TASK REQUIREMENTS - Retype all the records with nothing changed.

DATA RECORDS -

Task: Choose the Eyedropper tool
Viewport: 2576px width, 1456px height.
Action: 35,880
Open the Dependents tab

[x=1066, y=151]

EXERCISE ANSWER -
Task: Choose the Eyedropper tool
Viewport: 2576px width, 1456px height.
Action: 35,880
Open the Dependents tab

[x=1066, y=151]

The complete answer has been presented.